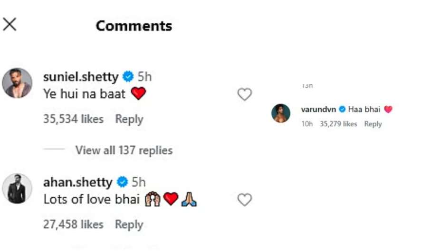The image size is (430, 251).
Task: Click the ahan.shetty username
Action: point(77,182)
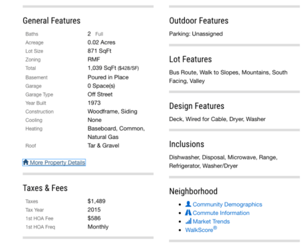Click the Taxes & Fees heading
Viewport: 308px width, 247px height.
tap(45, 188)
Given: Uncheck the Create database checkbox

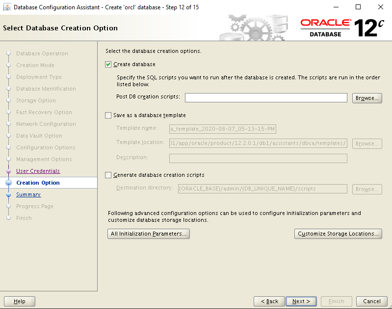Looking at the screenshot, I should pyautogui.click(x=108, y=64).
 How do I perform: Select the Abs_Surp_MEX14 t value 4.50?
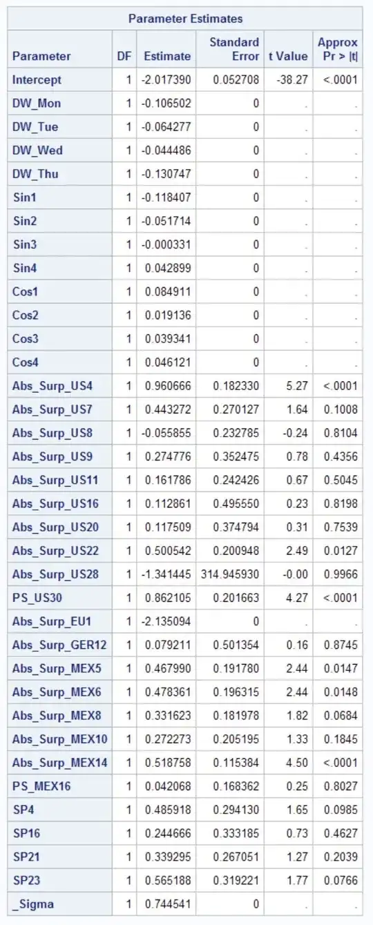coord(297,763)
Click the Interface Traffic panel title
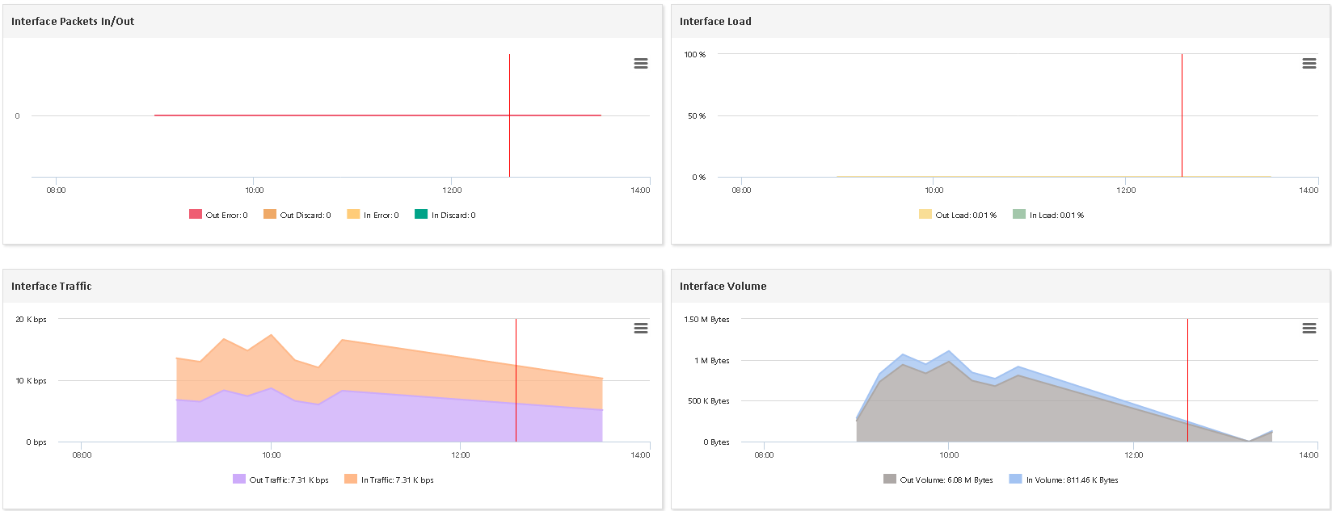1332x511 pixels. [52, 287]
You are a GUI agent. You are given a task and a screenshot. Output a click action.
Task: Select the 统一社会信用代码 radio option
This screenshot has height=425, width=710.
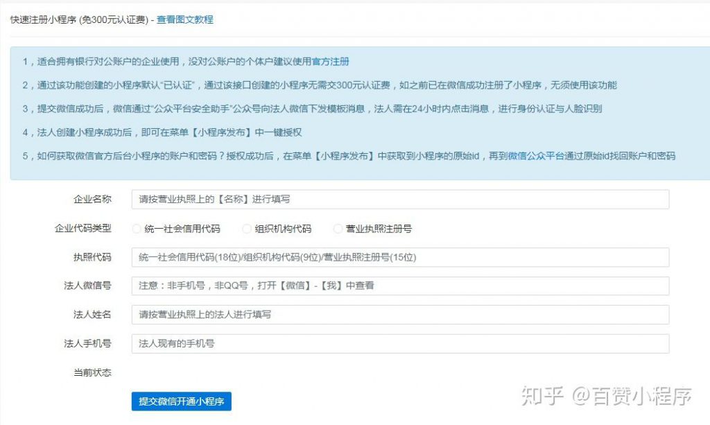(x=136, y=229)
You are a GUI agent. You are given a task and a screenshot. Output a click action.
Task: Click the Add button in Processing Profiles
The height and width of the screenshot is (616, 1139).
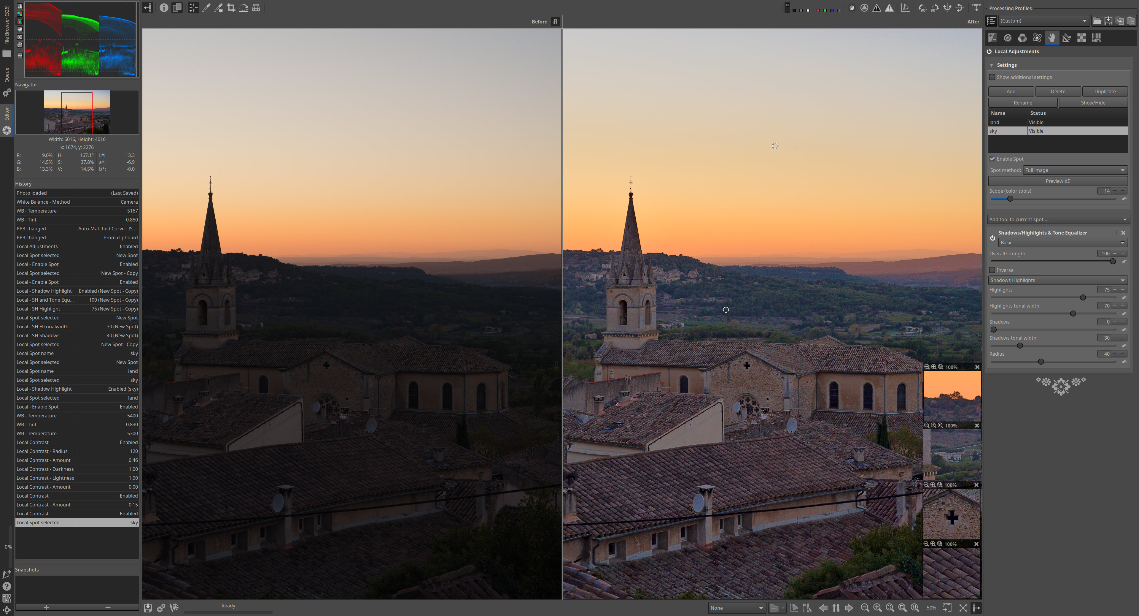1012,91
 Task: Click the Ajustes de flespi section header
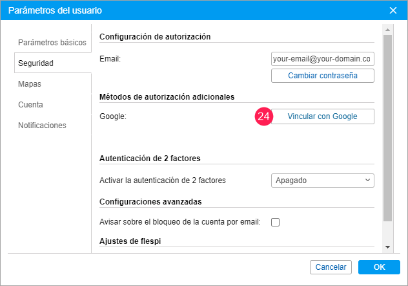[x=130, y=242]
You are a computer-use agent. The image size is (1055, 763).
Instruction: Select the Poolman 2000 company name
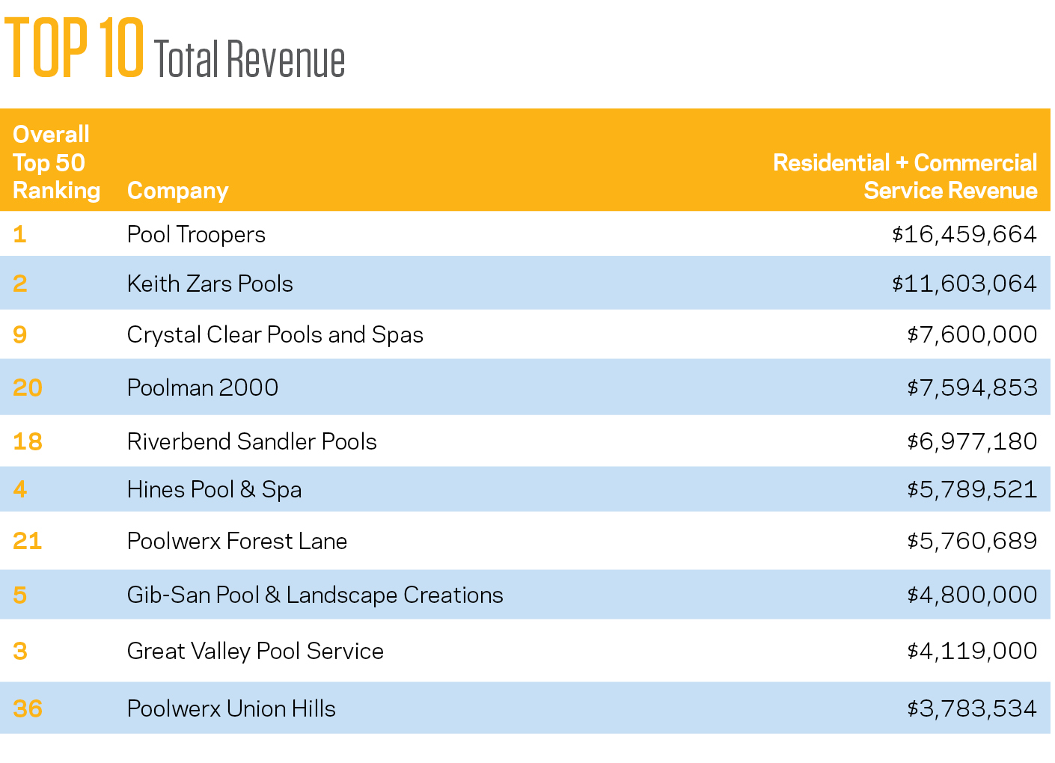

......

WHAT YOU NEED TO DO:
Set down again, word for word, every line from the one with "Click the Interface Traffic panel title" to the one with "Task: Click the Add" in the entries above, and omit the pictures.

OUTPUT BELOW:
Click the Interface Traffic panel title
1332x511 pixels. [52, 287]
You are a GUI agent. You are given a task and a screenshot. Output a click action.
Task: Select the 统一社会信用代码 radio option
This screenshot has height=425, width=710.
(x=136, y=229)
You are a GUI agent. You are given a task and a screenshot. Output a click action.
Task: Click the Add button in Processing Profiles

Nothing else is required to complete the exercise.